#### [Supplied records]
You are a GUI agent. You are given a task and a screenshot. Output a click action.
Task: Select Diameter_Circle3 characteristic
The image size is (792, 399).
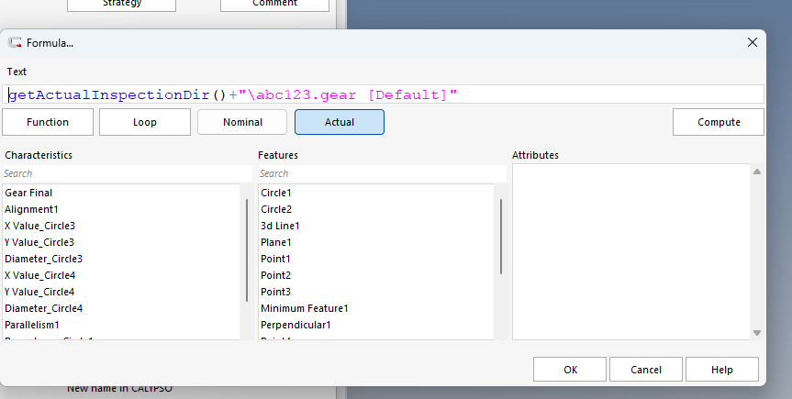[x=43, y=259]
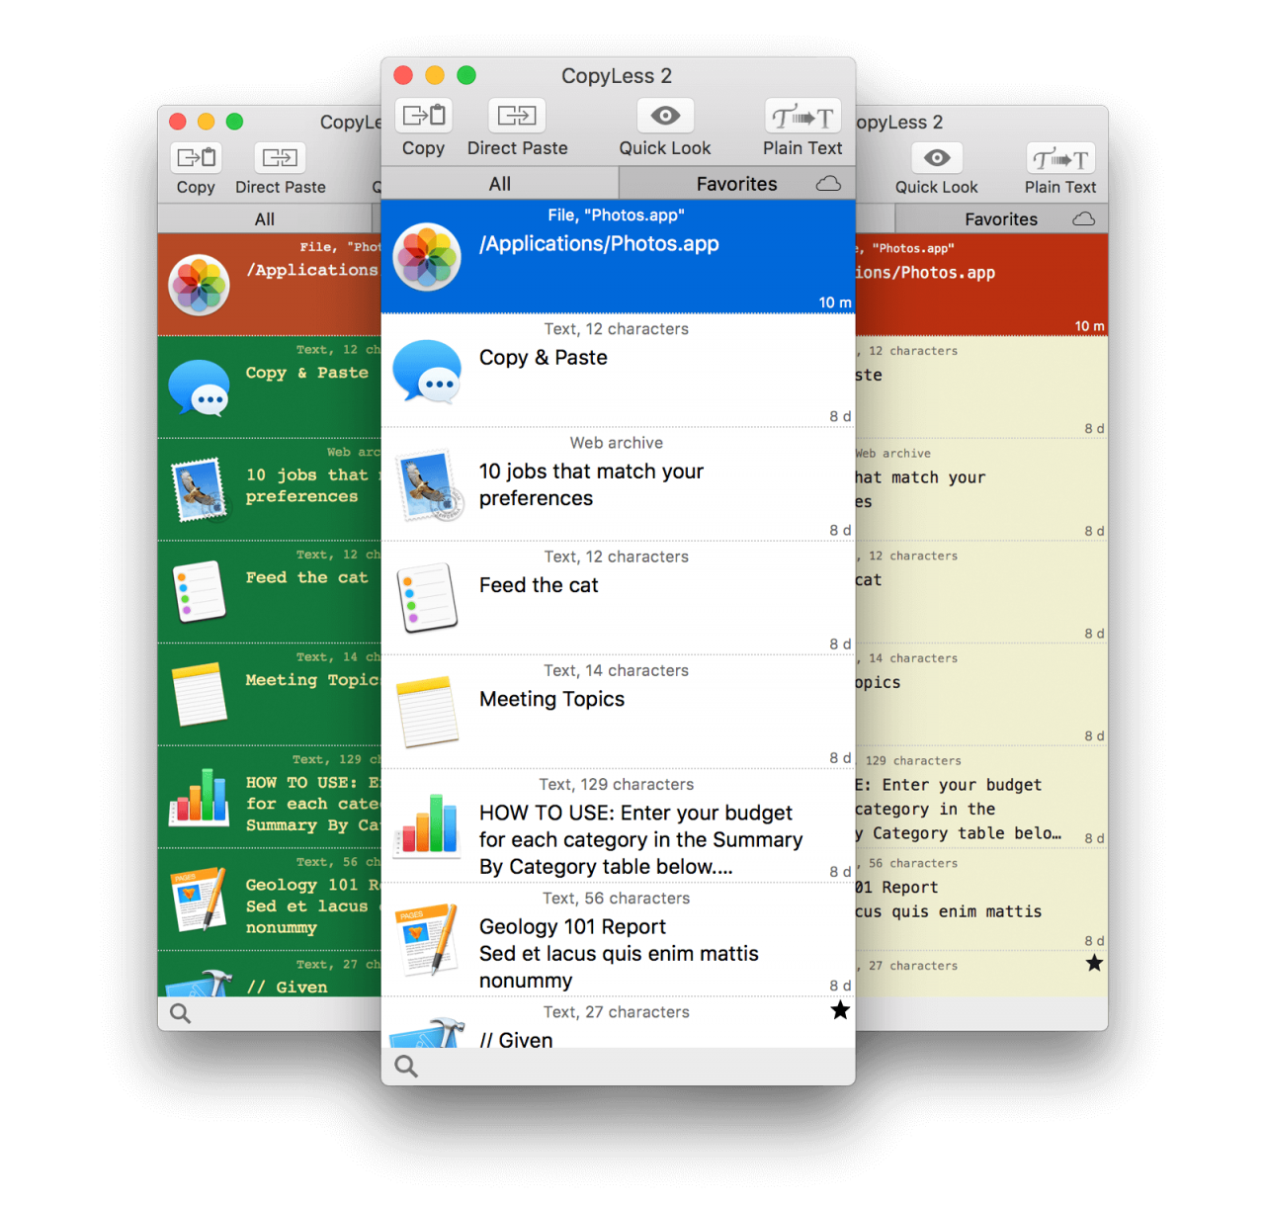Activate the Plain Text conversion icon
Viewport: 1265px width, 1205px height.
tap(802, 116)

---

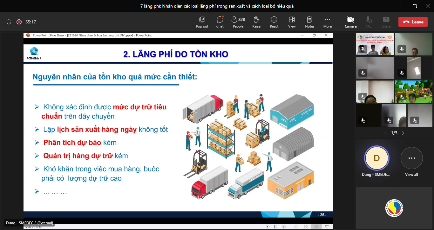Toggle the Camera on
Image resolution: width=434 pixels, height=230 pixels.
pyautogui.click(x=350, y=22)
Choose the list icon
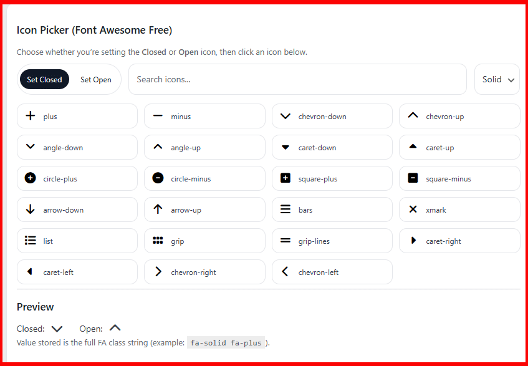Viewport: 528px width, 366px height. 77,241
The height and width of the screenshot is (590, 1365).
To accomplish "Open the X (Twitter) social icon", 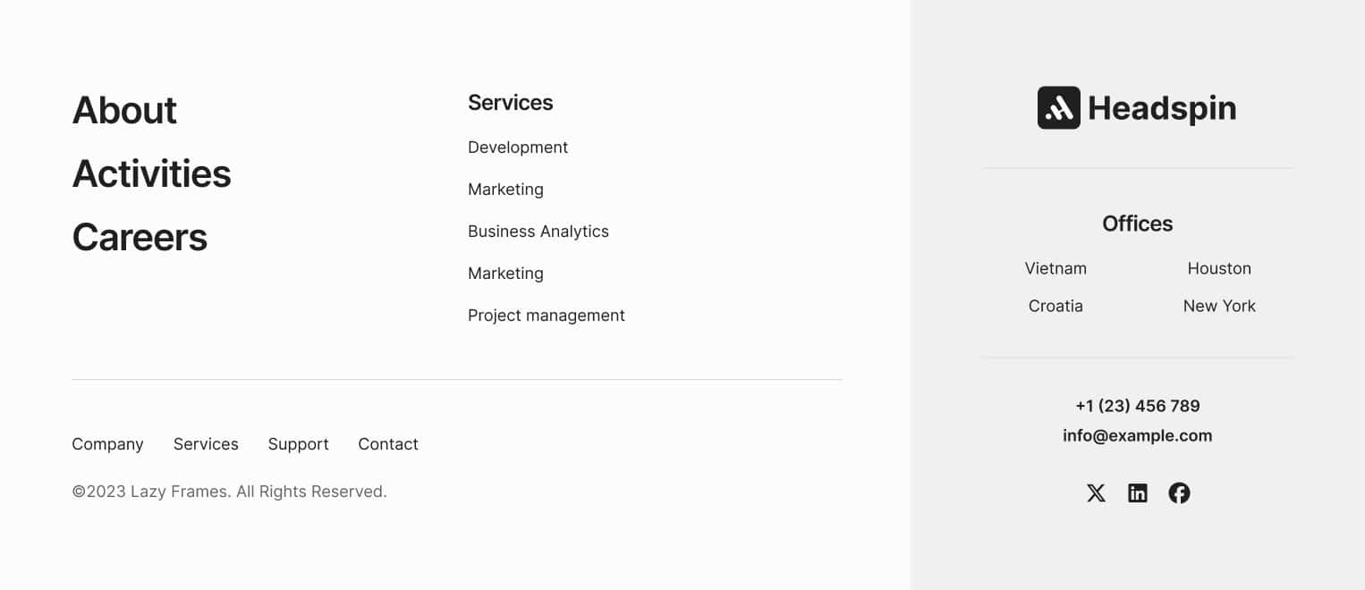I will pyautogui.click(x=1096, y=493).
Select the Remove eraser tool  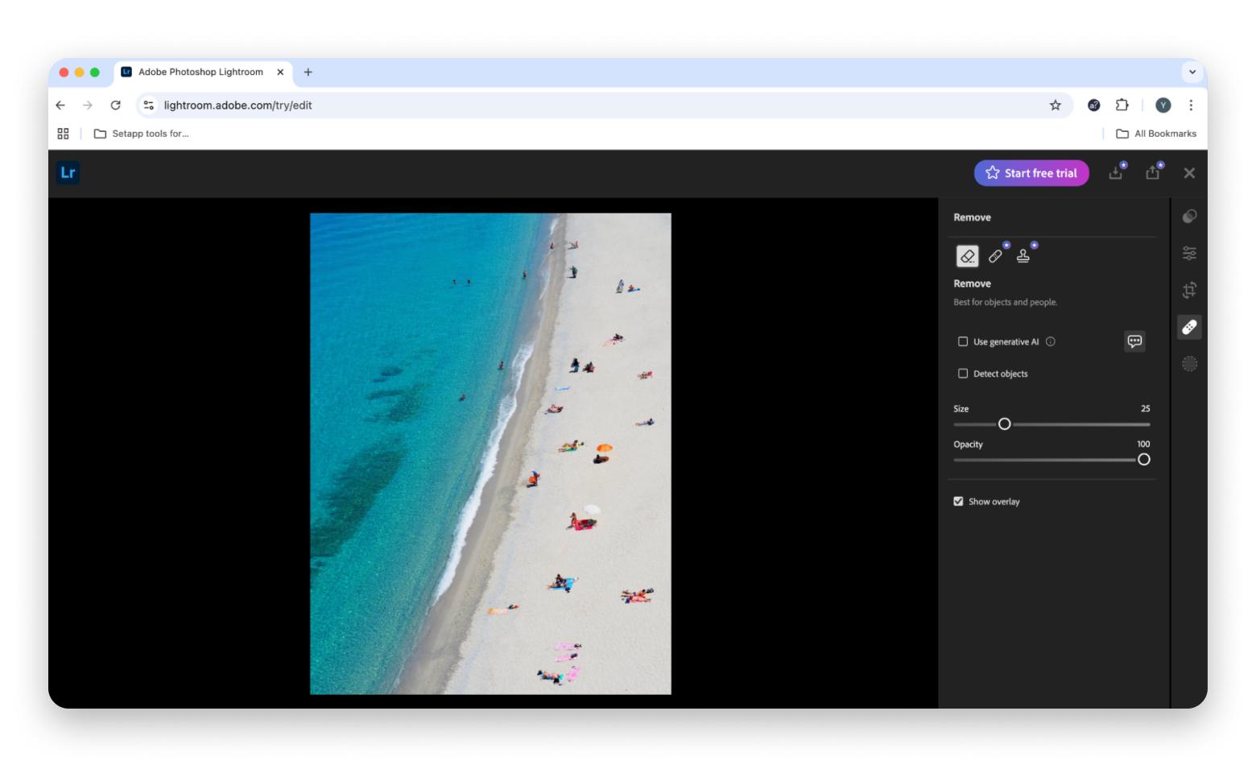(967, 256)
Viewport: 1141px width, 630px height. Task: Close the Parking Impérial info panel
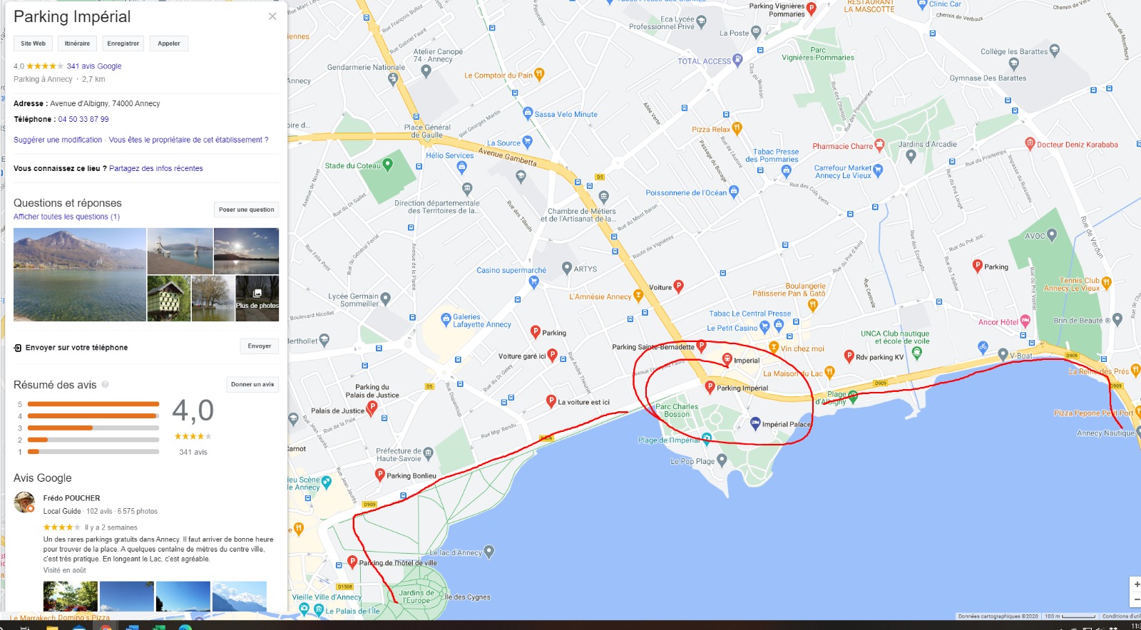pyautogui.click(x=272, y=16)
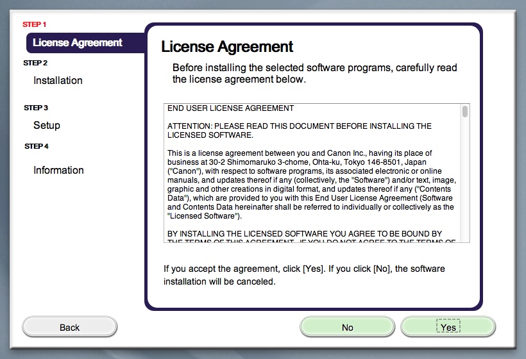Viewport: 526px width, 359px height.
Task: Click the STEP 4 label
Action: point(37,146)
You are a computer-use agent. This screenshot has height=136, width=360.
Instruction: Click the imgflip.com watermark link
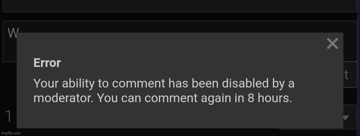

#### [Work order]
Where the word "agent" occurs in a line of the records, copy that line.

#### [Answer to the exercise]
You are a GUI agent. You are given a task and a screenshot. Output a click action.
You are a computer-use agent. This screenshot has height=136, width=360.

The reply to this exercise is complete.